● Instructions for the task
Copy out the rows from the line containing "Select the Lasso tool in the toolbox" through the line containing "Action: point(788,85)", inclusive, character for character.

%%

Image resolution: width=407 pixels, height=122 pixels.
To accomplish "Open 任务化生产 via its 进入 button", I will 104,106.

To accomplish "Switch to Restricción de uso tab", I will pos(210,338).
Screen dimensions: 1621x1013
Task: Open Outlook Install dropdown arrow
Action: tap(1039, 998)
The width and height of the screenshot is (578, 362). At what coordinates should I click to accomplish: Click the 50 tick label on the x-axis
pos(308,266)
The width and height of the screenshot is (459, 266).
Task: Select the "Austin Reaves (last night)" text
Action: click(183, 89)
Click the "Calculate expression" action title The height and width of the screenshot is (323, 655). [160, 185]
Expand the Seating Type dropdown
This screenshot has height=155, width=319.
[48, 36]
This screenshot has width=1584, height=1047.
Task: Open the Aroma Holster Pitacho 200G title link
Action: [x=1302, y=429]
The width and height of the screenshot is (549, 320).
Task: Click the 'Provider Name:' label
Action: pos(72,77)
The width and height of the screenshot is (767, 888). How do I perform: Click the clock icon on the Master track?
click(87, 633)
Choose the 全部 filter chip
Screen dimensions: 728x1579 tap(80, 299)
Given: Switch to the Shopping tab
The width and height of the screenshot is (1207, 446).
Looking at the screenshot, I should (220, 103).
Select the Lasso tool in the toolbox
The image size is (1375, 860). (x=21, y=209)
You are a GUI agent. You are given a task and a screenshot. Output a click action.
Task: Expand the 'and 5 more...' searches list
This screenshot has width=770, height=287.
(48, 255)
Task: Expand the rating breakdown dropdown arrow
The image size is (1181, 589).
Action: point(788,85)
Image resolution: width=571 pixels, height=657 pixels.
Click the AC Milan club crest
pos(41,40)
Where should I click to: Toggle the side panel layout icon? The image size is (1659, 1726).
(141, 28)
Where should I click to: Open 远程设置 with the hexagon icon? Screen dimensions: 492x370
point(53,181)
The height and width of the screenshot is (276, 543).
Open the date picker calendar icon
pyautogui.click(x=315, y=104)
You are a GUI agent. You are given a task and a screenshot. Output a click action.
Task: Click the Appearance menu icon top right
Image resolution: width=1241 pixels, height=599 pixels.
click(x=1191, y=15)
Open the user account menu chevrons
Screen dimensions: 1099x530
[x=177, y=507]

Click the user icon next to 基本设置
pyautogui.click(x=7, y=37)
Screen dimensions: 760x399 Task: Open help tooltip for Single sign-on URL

%%

● Task response
Select the Lasso tool in the toolbox
The image size is (1375, 860). (x=21, y=209)
You are a GUI agent. You are given a task and a screenshot. Output a click action.
Task: Expand the 'and 5 more...' searches list
This screenshot has width=770, height=287.
(48, 255)
Task: Expand the rating breakdown dropdown arrow
The image size is (1181, 589).
Action: point(788,85)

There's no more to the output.